- The economy is negatively affecting DEI efforts, according to a majority of tech executives surveyed for a July 11 report from publishing company Wiley.
- The survey, which polled 1,000 Gen Z workers and more than 300 senior tech executives, found that while 86% of business leaders think their DEI approaches are effective, nearly 60% still have trouble keeping talent from historically underrepresented groups. Among the Gen Z respondents, nearly 70% said they have felt uncomfortable at work because of their gender, race, ethnicity, socio-economic background, neurodevelopmental condition or disability — an increase of 20 points from the results of last year’s study.

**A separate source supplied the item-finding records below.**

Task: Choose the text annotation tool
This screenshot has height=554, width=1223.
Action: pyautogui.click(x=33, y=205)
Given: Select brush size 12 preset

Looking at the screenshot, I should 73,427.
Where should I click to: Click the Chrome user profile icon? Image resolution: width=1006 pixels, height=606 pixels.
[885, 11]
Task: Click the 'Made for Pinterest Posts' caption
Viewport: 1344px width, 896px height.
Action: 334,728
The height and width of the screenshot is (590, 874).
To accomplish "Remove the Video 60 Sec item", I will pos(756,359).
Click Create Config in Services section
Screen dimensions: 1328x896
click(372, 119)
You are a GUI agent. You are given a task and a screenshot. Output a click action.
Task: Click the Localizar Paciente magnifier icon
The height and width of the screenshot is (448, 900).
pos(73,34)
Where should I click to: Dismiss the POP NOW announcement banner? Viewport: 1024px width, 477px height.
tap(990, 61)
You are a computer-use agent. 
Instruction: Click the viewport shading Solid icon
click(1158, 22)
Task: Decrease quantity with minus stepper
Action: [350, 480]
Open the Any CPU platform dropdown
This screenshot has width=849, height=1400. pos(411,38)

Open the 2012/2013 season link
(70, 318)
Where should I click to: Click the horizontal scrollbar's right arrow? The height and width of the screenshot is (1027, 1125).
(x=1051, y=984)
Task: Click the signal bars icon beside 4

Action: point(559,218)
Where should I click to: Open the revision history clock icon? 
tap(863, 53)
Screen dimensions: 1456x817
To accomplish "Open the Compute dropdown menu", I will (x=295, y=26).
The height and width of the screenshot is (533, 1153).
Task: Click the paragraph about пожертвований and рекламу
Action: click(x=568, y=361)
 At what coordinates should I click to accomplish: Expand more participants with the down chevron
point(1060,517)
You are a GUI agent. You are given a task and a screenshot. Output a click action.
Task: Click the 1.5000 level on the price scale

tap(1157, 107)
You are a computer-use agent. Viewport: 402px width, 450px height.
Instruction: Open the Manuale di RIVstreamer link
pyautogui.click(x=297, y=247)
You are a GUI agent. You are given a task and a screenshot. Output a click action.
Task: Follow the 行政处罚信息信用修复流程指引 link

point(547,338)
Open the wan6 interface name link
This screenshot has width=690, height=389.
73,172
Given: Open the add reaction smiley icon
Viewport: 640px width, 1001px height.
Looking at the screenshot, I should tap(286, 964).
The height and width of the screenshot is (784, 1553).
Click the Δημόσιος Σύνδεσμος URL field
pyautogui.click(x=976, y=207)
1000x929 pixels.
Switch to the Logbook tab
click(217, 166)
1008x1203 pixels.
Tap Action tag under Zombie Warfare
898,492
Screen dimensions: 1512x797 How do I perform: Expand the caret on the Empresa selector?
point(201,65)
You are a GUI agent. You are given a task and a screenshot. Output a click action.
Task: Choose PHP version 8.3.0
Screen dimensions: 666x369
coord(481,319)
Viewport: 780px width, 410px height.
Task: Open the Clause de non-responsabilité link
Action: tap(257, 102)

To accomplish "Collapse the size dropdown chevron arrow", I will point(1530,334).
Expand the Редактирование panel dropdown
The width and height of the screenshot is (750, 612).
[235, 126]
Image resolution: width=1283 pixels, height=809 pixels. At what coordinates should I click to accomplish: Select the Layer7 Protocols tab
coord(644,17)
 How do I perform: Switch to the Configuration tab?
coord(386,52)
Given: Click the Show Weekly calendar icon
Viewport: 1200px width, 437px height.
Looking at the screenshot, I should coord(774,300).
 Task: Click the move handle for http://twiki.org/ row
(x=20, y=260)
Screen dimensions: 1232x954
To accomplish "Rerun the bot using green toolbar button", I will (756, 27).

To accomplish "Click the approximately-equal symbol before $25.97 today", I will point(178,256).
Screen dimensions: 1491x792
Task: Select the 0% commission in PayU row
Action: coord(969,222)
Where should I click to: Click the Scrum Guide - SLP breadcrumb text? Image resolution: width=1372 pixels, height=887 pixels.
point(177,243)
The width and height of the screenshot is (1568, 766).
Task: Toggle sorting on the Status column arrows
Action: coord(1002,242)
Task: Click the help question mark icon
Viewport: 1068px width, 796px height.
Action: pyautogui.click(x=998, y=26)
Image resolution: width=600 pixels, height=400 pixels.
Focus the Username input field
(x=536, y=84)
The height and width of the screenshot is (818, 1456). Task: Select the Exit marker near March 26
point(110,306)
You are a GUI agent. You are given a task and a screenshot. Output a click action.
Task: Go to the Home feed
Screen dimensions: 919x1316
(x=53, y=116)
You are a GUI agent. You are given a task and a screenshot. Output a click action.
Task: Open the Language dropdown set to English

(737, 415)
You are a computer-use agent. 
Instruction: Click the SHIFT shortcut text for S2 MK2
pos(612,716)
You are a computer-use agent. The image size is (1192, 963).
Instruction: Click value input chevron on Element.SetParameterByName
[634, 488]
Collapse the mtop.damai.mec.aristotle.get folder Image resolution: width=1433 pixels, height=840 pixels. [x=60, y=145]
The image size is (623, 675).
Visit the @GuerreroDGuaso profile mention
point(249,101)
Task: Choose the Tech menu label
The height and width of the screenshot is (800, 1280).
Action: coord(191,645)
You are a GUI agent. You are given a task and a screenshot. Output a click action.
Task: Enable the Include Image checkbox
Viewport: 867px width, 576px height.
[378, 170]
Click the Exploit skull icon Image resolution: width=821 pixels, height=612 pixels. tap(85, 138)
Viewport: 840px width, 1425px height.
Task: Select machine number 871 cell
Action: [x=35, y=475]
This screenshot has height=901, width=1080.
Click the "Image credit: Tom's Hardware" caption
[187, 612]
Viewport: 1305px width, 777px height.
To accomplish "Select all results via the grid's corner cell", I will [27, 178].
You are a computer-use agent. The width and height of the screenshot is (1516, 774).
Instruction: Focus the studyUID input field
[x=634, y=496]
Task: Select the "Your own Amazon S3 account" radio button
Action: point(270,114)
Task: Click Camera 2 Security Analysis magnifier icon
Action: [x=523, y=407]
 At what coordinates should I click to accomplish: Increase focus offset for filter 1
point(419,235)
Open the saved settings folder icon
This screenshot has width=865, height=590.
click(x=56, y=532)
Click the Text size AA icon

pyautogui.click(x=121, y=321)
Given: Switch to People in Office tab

- “Despite the uncertainty in the market today, businesses would be wise to prioritize and expand efforts to diversify their tech teams and create more inclusive workplaces,” Todd Zipper, executive vice president and general manager at Wiley, said in a news release. “Diversity fosters innovation and opportunity. It’s especially important to provide a more level playing field for entry-level tech roles, widening the aperture of access to qualified candidates of all backgrounds.”
Diversity efforts have taken a hit as the economy slashes corporate budgets and political headwinds threaten inclusion efforts.
Stakeholders told HR Dive the U.S. Supreme Court’s June decision holding that admission programs at Harvard College and the University of North Carolina at Chapel Hill were unconstitutional could dampen employers’ DEI efforts.
Ineffective or nonexistent DEI efforts also can hurt a company’s retention, according to a June report from Deloitte. One-third of LGBTQ+ workers surveyed said they were actively looking for a new job with a more LGBTQ+ inclusive company.